Capgemini finds executives still wildly overestimate customer trust as AI agents begin to reshape how people search and buy

Most executives think customers would recommend them. Only 45% actually would - a gap unchanged since 2017. Now AI shopping agents are making that blind spot more costly.

Categorized in: AI News Customer Support
Published on: May 25, 2026
Capgemini finds executives still wildly overestimate customer trust as AI agents begin to reshape how people search and buy

Executives still don't understand their customers. AI is about to make it worse.

A decade of customer experience investment has produced almost no progress. Executives at 84% of companies believe customers would recommend them based on their experience. Only 45% of customers actually would. The gap is nearly identical to what Capgemini found in a 2017 study.

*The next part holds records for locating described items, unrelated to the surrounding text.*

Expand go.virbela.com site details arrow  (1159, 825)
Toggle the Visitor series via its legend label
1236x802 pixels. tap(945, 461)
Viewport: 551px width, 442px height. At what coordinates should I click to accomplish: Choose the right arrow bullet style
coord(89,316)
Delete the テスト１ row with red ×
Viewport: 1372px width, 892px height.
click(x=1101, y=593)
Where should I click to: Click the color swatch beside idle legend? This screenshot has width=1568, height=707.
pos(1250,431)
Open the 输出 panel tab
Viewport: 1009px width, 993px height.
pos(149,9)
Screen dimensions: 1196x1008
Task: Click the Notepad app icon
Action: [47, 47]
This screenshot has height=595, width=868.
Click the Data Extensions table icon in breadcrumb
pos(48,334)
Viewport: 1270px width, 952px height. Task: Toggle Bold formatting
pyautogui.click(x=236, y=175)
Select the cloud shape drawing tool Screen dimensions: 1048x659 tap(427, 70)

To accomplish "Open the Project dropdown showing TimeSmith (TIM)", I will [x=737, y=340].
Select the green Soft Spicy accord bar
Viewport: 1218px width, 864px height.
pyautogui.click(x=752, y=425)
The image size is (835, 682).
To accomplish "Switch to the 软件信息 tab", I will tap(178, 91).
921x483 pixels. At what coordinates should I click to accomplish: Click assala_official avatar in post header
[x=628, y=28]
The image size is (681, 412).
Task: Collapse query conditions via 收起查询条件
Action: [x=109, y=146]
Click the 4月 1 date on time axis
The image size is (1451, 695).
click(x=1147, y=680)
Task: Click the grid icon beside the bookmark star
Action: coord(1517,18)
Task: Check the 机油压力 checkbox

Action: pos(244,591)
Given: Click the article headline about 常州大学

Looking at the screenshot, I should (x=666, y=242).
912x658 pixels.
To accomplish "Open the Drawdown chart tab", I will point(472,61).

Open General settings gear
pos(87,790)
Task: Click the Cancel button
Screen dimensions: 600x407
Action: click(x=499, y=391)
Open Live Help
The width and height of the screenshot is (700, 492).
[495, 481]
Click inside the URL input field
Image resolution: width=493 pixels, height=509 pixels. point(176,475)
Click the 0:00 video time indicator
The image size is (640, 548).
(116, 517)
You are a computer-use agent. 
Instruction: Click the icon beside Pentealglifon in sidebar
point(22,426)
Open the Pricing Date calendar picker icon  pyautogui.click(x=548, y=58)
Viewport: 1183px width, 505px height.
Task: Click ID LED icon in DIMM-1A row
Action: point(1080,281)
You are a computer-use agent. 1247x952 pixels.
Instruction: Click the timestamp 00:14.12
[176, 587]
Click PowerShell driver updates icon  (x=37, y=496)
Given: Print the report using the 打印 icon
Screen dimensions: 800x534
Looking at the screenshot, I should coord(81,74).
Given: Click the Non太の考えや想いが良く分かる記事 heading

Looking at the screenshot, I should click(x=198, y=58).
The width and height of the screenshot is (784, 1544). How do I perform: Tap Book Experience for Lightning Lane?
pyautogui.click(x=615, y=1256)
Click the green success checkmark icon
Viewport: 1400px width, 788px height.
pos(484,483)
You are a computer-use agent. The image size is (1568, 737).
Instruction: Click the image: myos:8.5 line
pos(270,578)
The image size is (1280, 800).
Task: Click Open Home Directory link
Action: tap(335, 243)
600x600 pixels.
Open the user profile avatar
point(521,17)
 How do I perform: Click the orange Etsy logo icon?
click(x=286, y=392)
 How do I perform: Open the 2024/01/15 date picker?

The problem is about to amplify. As AI agents increasingly handle shopping, comparison, and purchase decisions on behalf of consumers, brands that haven't fixed their fundamentals will find themselves competing for machine preference rather than human attention.

Capgemini surveyed 9,500 consumers across 16 countries and 1,200 executives across 13 markets to reach this conclusion. The findings suggest most organisations are unprepared for the shift.

How AI agents are reshaping commerce

Fifty-two percent of consumers already use tools like ChatGPT, Gemini, and Perplexity instead of traditional search when researching products. That number is set to rise after Google's recent announcements.

These agents compress what used to be a sprawling digital journey-search, comparison, review, checkout-into a single conversation. The entire customer journey is contracting.

Retailers are preparing for this shift. Google's Universal Commerce Protocol, Amazon's 'Buy for Me' agent, and Walmart's AI-assisted shopping systems are all examples of companies moving toward AI-to-AI retail environments.

But here's the problem: most organisations can't transfer customer context across channels. Only 28% of companies have systems capable of seamlessly moving conversation history between online and offline channels. Forty percent cite fragmented customer journeys as their biggest barrier to effective experience.

Consumers feel the friction. Nearly two-thirds say they often have to re-explain issues to human agents after chatbot interactions. Seventy-four percent expect access to a human within a minute of using a bot.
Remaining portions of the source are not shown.